PostgreSQL functions can be written in a number of languages, including Python, but I found PL/pgSQL worked fine for me.

Functions are created using the CREATE FUNCTION command. I recommend using CREATE OR REPLACE FUNCTION as this will handily update the function when initially mucking about with it.

Examples of functions can be found in the CREATE FUNCTION page as well as the Trigger Procedures page. At the top of the Trigger Procedures page is also a list of special variables you can use in a trigger function. NEW and OLD are especially helpful.

In my experience I have found it prudent to ensure your trigger function always culminates on a RETURN statement of some sort. Otherwise triggers reguritate error codes at you. In my case making the last line of the function code RETURN NEW sufficed.

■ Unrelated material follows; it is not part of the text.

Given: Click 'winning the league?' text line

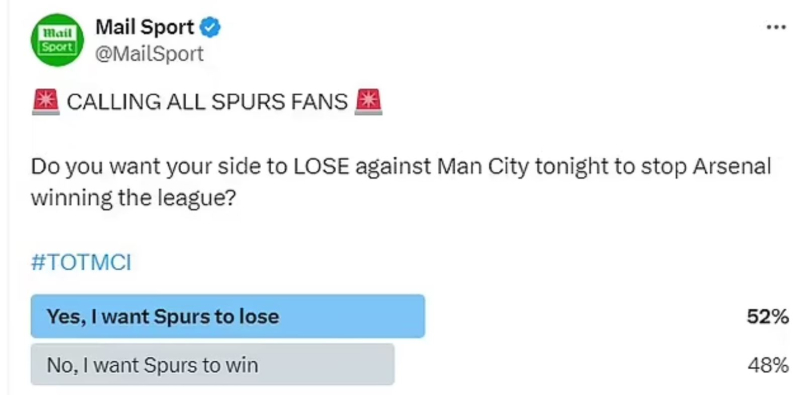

Once your function has been created you can view it in the DB using the following command:

SELECT proname, prosrc FROM pg_proc WHERE proname = 'function_name';

Should you desire to remove the function, you can do so in this fashion (note the brackets after the function name):

DROP FUNCTION IF EXISTS function_name() CASCADE;

NB running the above statement with CASCADE will cause any associated triggers to be dropped as well.

PostgreSQL triggers

Once your function has been created you can create your trigger to … trigger it. I recommend reading Overview of Trigger Behaviour and CREATE TRIGGER but in a nutshell:

  • Triggers are attached to a TABLE or VIEW
  • They are fired BEFORE, AFTER or INSTEAD OF an INSERT, UPDATE, DELETE or TRUNCATE statement that acts on their TABLE/VIEW
  • A statement trigger will always be triggered, but only once for each statement. A row trigger will be triggered only for each row that is affected by the statement.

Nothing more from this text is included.